Sepsis in Trauma
Ayan Sen
Derek C. Angus
I. Introduction
Sepsis is a common, expensive, and frequently fatal condition, likely to increase in frequency as the US population ages.
It is a frequent complication in patients who survive initial trauma resuscitation and is largely responsible for the third peak of death based on Trunkey’s trimodal death distribution in civilian trauma.
II. Definition of Sepsis
Sepsis is a broad term including severe sepsis (infection complicated by acute organ dysfunction) and septic shock (infection leading to shock). When a patient develops an infection, the process that leads to sepsis is widely regarded as a broad innate immune response, consisting of rapid release of multiple cytokines and other inflammatory molecules and activation of immune cells. The clinical manifestation of this response is described as the Systemic Inflammatory Response Syndrome (SIRS). Under the consensus definitions, the different components of sepsis are as follows:
Infection is a pathologic process caused by the invasion of normally sterile tissue or fluid or body cavity by pathogenic or potentially pathogenic microorganisms. Caveats include infection by cytopathic toxin producing organisms which do not necessarily invade the host tissue. SIRS results from a systemic activation of the innate immune response, regardless of cause. SIRS occurs when patients present one or more of the following findings: Body temperature >38°C or <36°C; heart rate >90/min; respiratory rate >20/min, or PaCO2 <32 mm Hg; and white blood cell count of >12,000 cells/mcL or <4,000 cells/mcL.

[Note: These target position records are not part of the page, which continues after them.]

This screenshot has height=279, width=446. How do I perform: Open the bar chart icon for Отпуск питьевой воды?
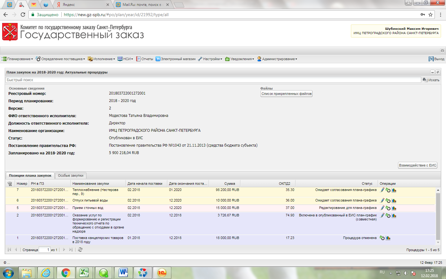coord(394,201)
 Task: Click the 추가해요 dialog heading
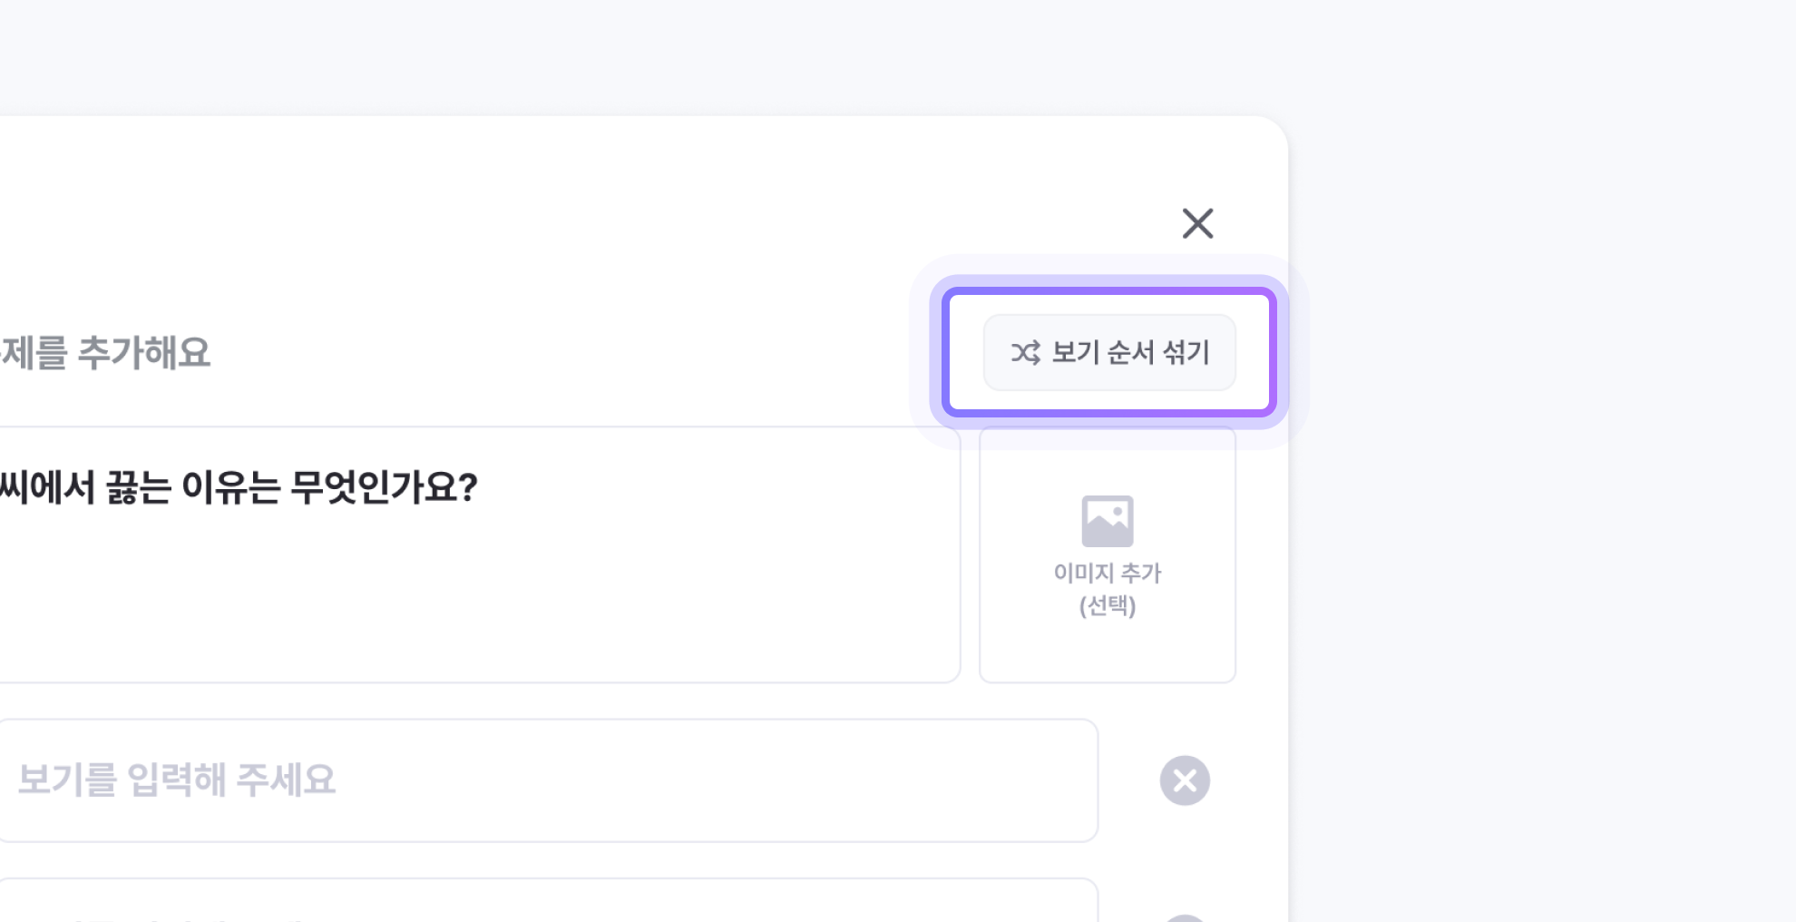tap(143, 353)
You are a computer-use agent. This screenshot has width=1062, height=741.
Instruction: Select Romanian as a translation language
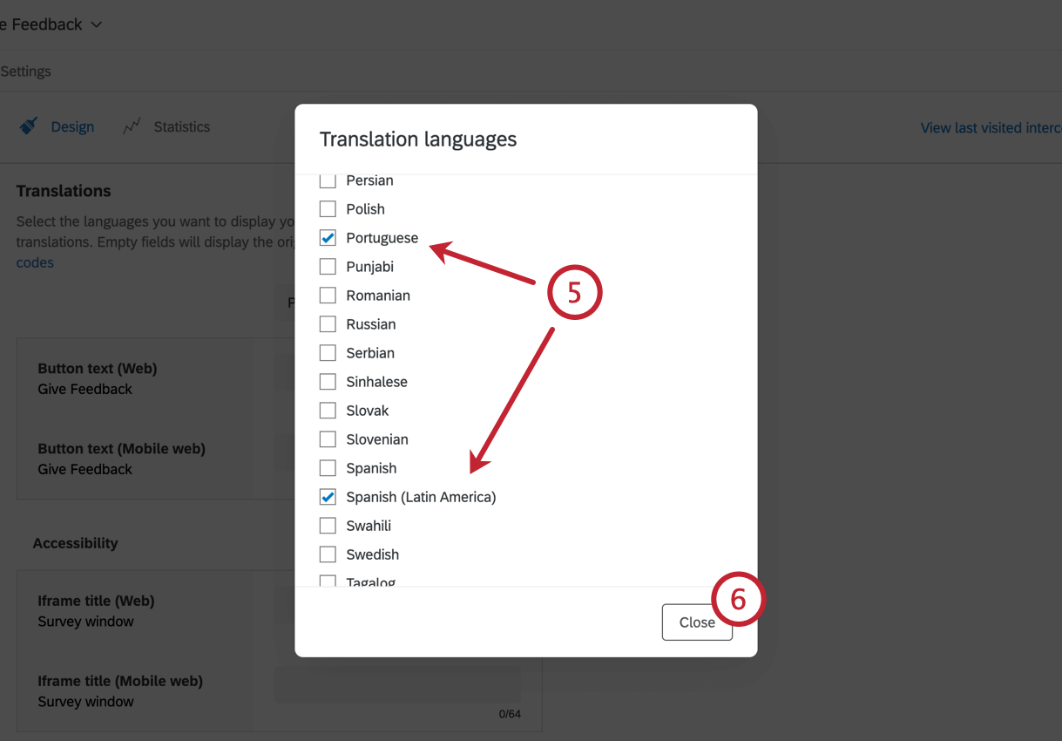(328, 295)
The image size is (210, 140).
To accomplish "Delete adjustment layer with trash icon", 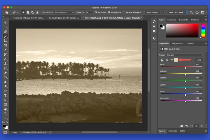I will [201, 126].
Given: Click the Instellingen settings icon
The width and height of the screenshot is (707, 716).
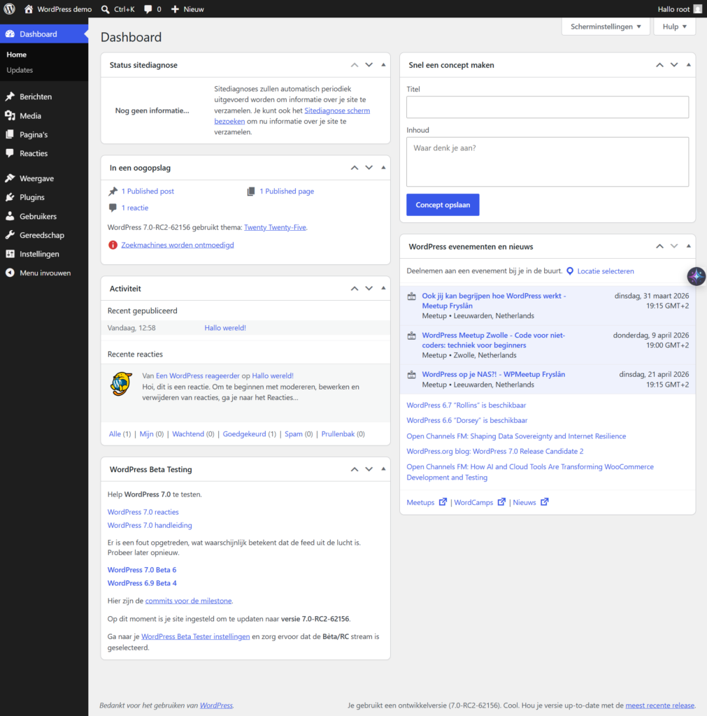Looking at the screenshot, I should (x=10, y=255).
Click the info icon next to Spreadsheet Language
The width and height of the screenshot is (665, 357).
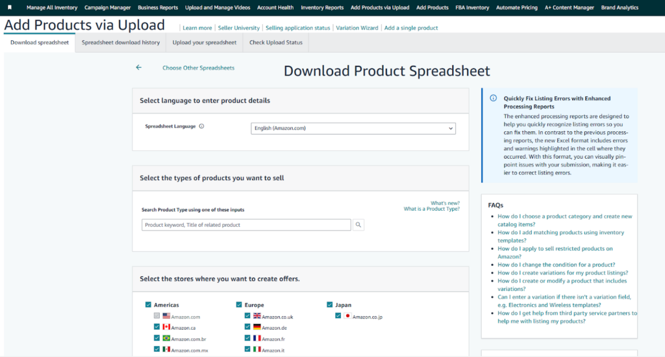pyautogui.click(x=201, y=127)
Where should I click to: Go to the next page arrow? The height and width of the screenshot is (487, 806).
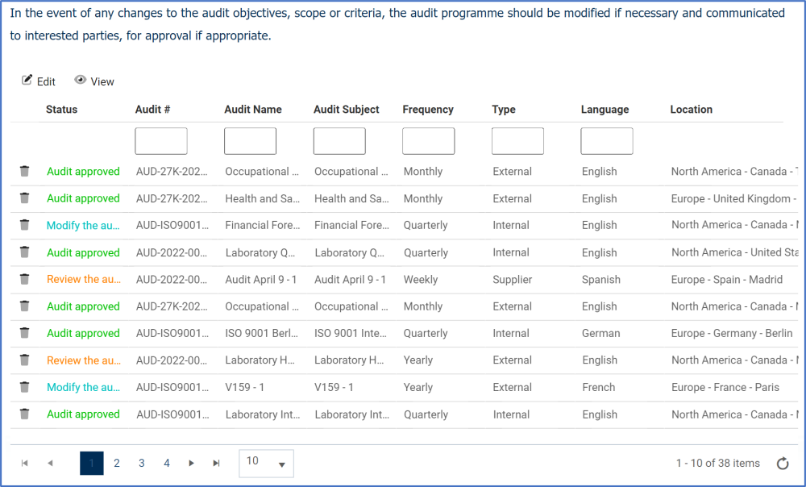click(191, 463)
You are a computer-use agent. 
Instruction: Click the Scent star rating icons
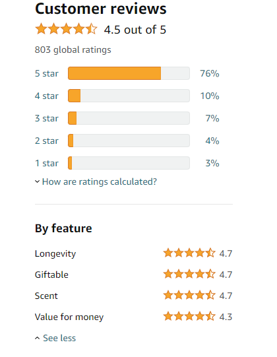click(189, 295)
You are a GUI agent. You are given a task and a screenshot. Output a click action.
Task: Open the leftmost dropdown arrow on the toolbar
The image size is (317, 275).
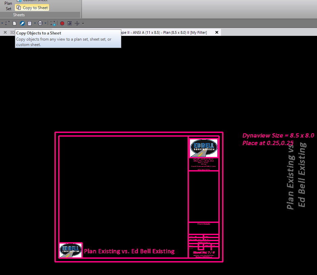point(2,23)
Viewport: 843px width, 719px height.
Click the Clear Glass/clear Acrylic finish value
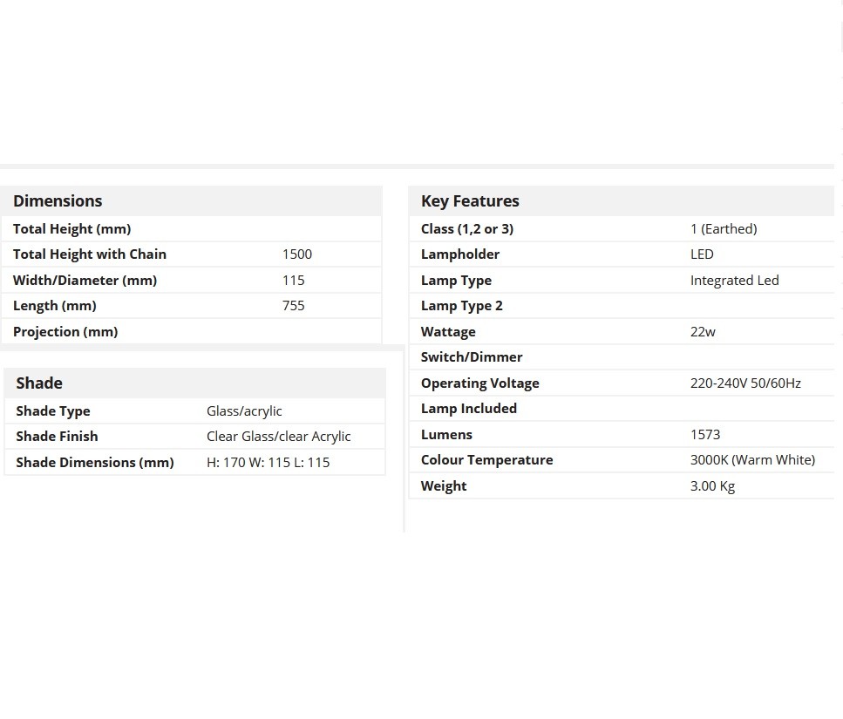[x=278, y=437]
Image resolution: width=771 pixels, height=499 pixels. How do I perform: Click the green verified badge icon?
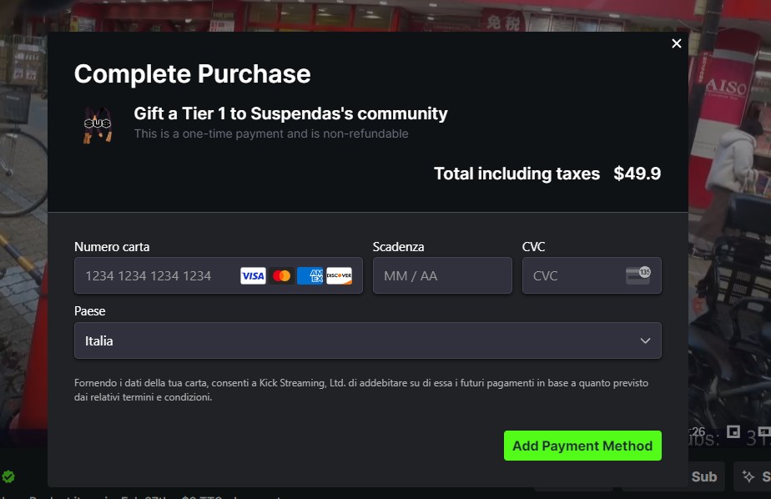[8, 476]
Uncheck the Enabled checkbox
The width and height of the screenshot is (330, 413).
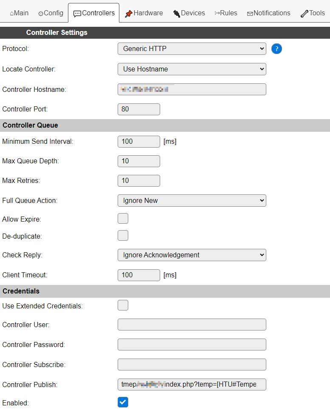[x=123, y=402]
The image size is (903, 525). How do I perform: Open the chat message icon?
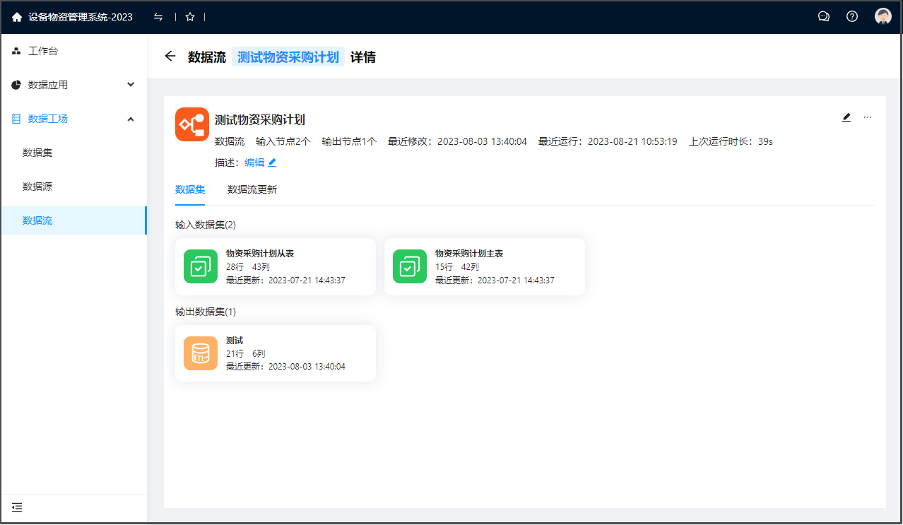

Bone et al. defined sepsis as SIRS plus infection, “severe sepsis” as sepsis associated with organ dysfunction, hypoperfusion, or hypotension, and “septic shock” as sepsis with arterial hypotension, despite adequate fluid resuscitation. The 2003 definition was widened to suggest that SIRS was only one of a long list of potential signs of infection and that severe sepsis is simply infection complicated by acute organ dysfunction.
Typical acute organ dysfunction includes acute respiratory distress syndrome (ARDS), hypotension or hyperlactemia, acute kidney injury, gastrointestinal ileus and raised transaminases, altered mental status, and thrombocytopenia.
None of the findings of the SIRS response is specific for diagnosis. In trauma, the systemic inflammatory response may be due to the injury and not a secondary infection.
III. Risk Factors
Patient factors can predispose toward severe sepsis and septic shock.
Risk factors for sepsis in trauma patients—see Table 13-1.
IV. Diagnosis of Sepsis in Trauma
The diagnosis and prognosis of sepsis is complicated by the variable and non-specific nature of the signs and symptoms of sepsis in trauma. Early recognition and directed treatment can lower mortality and morbidity.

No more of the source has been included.